基本的に缶詰加工メーカーさんと漁業会社さんや商社さんとの相対になります。この相場は、鰹1トン単位で米ドルで価格が決まります。

例えば、2001年~2005年ぐらいまでは、1㌧概ね750㌦近辺で推移していましたが、特にリーマンショックの時には、1㌧当たり、1500㌦~1700㌦、最終的には2000㌦近くの高値が付き、日本の相場や周辺国の相場も引っ張られる形でどんどん値上がりました。リーマンショック以降は一時値を下げましたが、近年は価格がじわじわと上がりつつあります。

リーマン危機の時は、噂の域を出ませんでしたが、当時から中東の業者が生の鮪や鰹を購入していたた中で、1㌧2000㌦で購入するのに合わせて、販売してくれた業者に更にオマケで数百㌦付けて購入している者が居るという話がありました。

また当初は生の鰹を必要とする者達だけでの相場の動きでしたが、途中からは投機目的をした購入も始まったとの噂も立ちました。

この時は、鰹に関係する業者も毎日が今よりも緊張しておりました。その代わり、ある日突然相場が崩れた際には、多くの鰹節業者や加工業者が高値の不良在庫を抱えました。どこまで上がるか判らない相場の中、生の鰹をどんどん買い込んでしまっていたのです。

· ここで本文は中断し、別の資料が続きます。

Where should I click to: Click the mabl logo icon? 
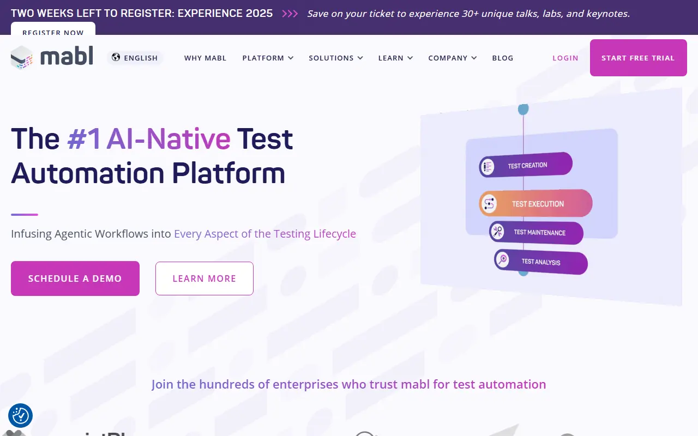pos(22,57)
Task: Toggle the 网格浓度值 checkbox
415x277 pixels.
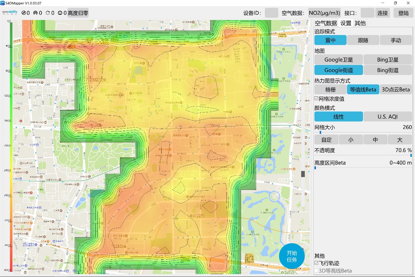Action: [316, 99]
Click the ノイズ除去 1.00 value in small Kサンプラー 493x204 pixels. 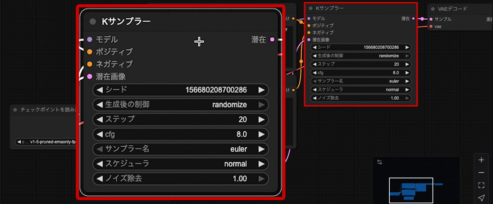tap(394, 98)
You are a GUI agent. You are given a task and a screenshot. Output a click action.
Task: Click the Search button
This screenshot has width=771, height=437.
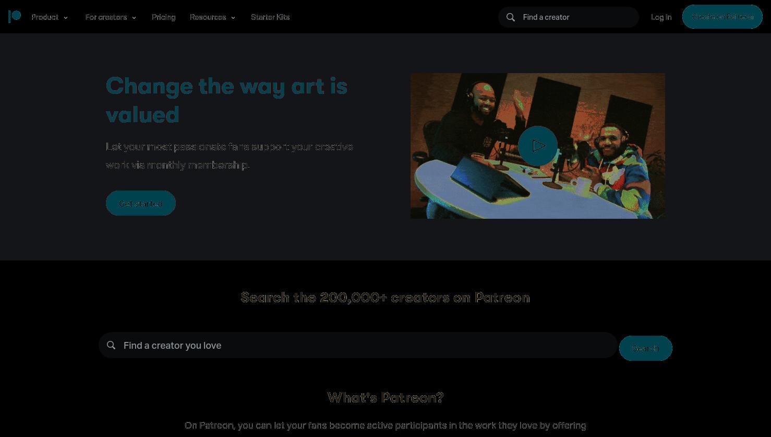[x=645, y=348]
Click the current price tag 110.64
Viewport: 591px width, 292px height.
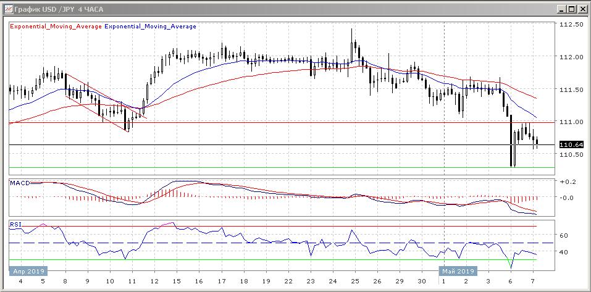tap(571, 144)
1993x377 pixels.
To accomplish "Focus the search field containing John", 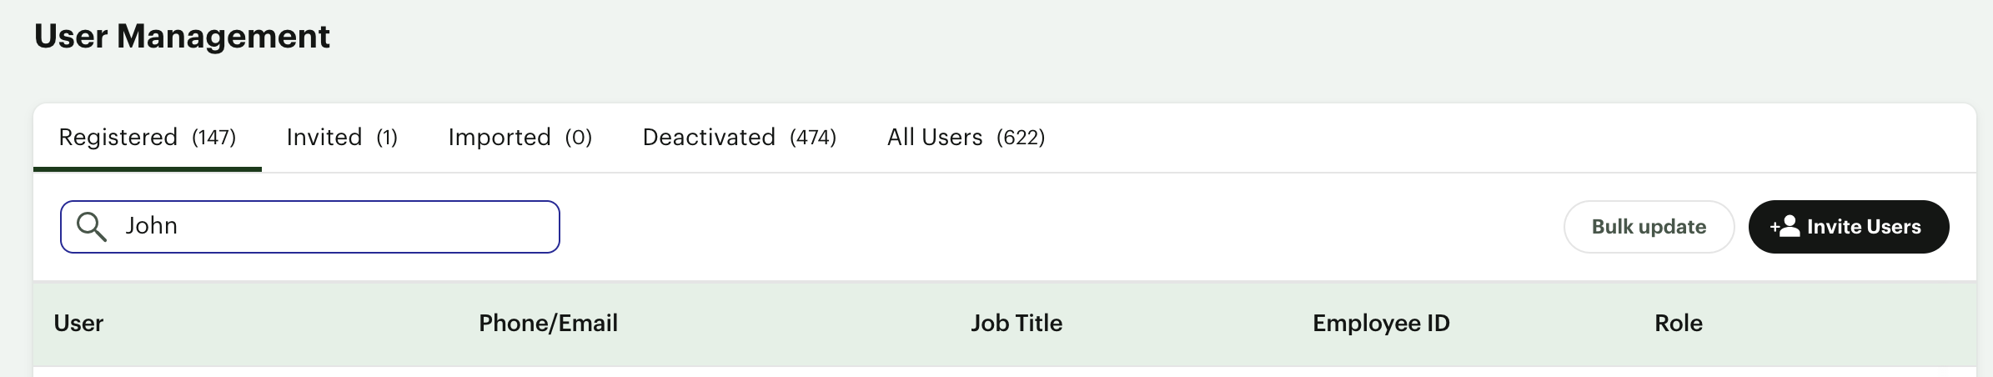I will click(x=310, y=227).
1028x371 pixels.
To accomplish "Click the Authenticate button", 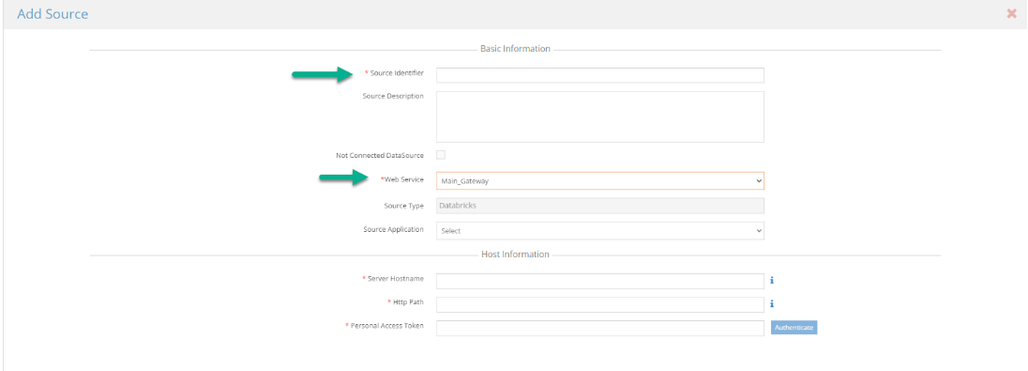I will [794, 327].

実際、当時の事を思い返しますと、不安になりながらも、それなりに獲れていたのだと思います。不安が不安を呼び、多くの鰹節製造会社・削り節製造会社、加工業者が在庫を抱えたのだと思われます。

現在の相場の動きとしましては、感覚的な物として、乱高下が激しくなってきたとの事です。理由としては、リーマンショック以前はバンコクの缶詰業者の方も今よりは在庫を持っていたとの事でした。

リーマンショックの生の鰹の高値の際に不良在庫を抱えた事を機に、自分達の持ち在庫の量を見直し、原料在庫の回転数を良くする為に、在庫を減らしてきているとのお話です。

私見ですが、非常に不思議な事なのですが、ガソリンの相場と同じ動きをしておりました。来月は、相場の決定要因を幾つか紹介したいと思います。